The suffix -ol appears in the IUPAC chemical name of all substances where the hydroxyl group is the functional group with the highest priority. When a higher priority group is present in the compound, the prefix hydroxy- is used in its IUPAC name. The suffix -ol in non-IUPAC names (such as paracetamol or cholesterol) also typically indicates that the substance is an alcohol. However, many substances that contain hydroxyl functional groups (particularly sugars, such as glucose and sucrose) have names which include neither the suffix -ol, nor the prefix hydroxy-.

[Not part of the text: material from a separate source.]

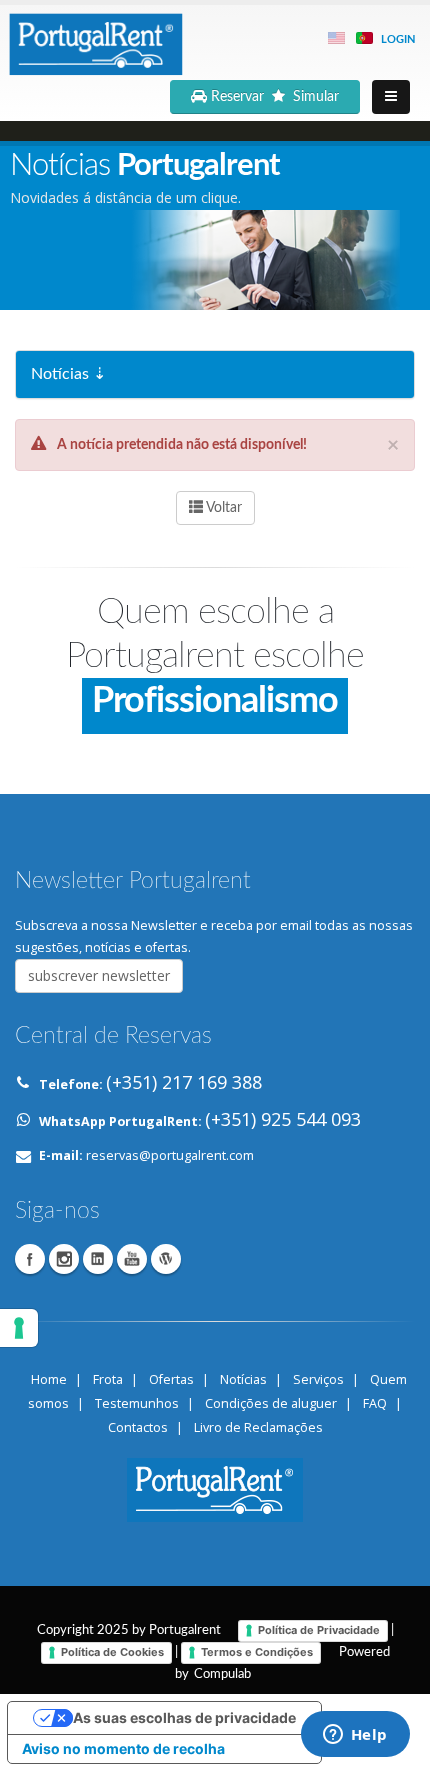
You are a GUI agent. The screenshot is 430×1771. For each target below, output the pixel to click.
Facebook (30, 1259)
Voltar (222, 508)
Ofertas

IUPAC nomenclature is used in scientific publications and where precise identification of the substance is important, especially in cases where the relative complexity of the molecule does not make such a systematic name unwieldy. In naming simple alcohols, the name of the alkane chain loses the terminal e and adds the suffix -ol, e.g., as in "ethanol" from the alkane chain name "ethane". When necessary, the position of the hydroxyl group is indicated by a number between the alkane name and the -ol: propan-1-ol for CH3CH2CH2OH, propan-2-ol for CH3CH(OH)CH3. If a higher priority group is present (such as an aldehyde, ketone, or carboxylic acid), then the prefix hydroxy-is used, e.g., as in 1-hydroxy-2-propanone (CH3C(O)CH2OH).